Even her decorative gourds — which range in size from a couple of inches in height to about six feet, and are decorated in a variety of ways, including woodburning — have Pendleton roots.
In 1991, Rushton, who had long been an artist — including photography, painting, woodburning and leather work — was introduced to gourds as an art medium by the late Jim Story of Pendleton.
Rushton described Story, who died in 2005, as “the gourd man of Indiana.”
According to the American Gourd Society website, which established an award in Story’s name in 2009, Story “was known around the world as a gourd gardener, a gourd manipulator and molder of gourds. Jim was ever the experimenter, teacher, and legendary supporter of the American Gourd Society.”
Rushton said she quickly embraced gourds as a canvas for her artistic expression and applied wood burning, painting as well as leatherwork in the process.
Rushton has researched varieties of gourds. She grows, shapes and dries the gourds, and then creates works of art ranging from Western scenes woodburned onto the surface, to drums, to painted masks.
Rushton said she finds gourds to be better for woodburning than wood, and the variety of gourds to offer seemingly never-ending choices for her work.
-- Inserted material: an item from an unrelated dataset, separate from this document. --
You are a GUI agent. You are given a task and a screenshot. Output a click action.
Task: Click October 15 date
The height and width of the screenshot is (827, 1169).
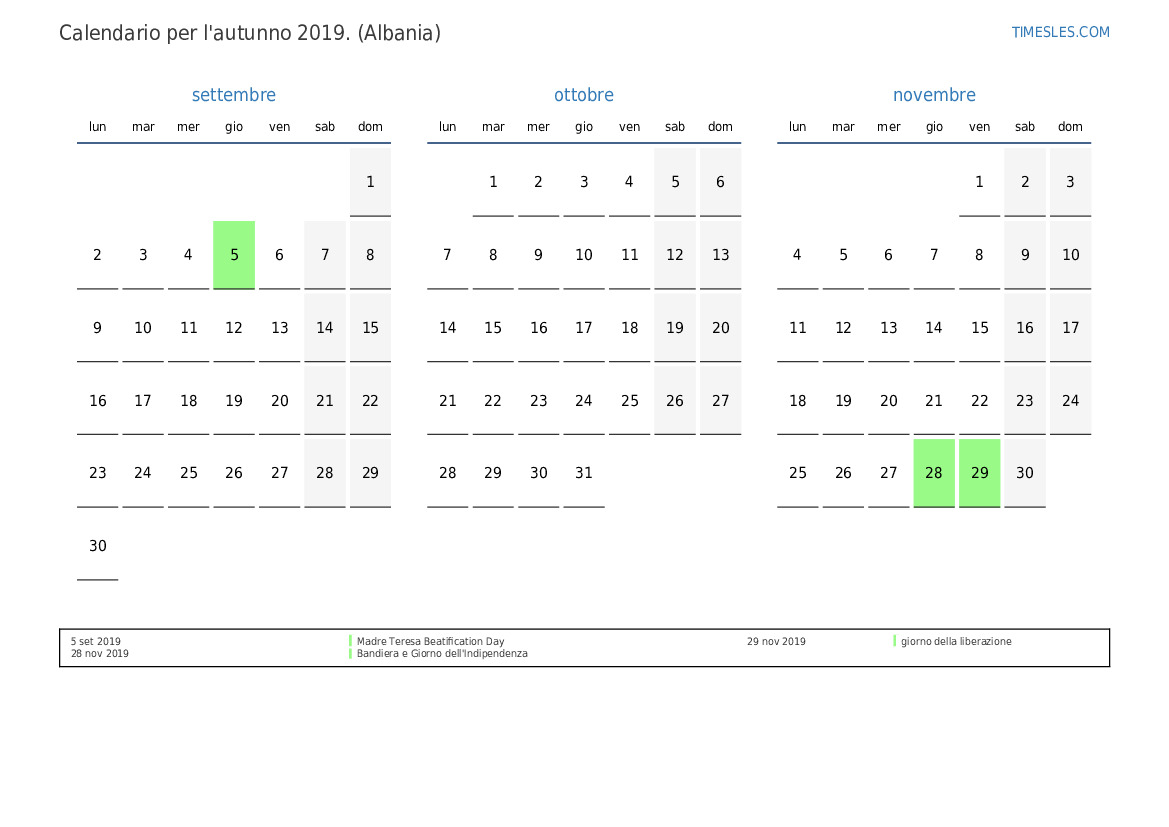tap(493, 328)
A friend of Rushton’s, fellow Pendleton High School Class of 1957 graduate Jill Kelly, took a two-day road trip from North Port, Florida, to surprise her friend and see the show at Gallery 119.
“She’s fantastic,” Kelly said. “It’s unbelievable what she’s able to do with those things.”
She said she was most amazed by the miniature gourd work on objects such as necklace pendants.
“The little teeny intricate stuff amazed me,” she said. “I didn’t know that she had that talent.”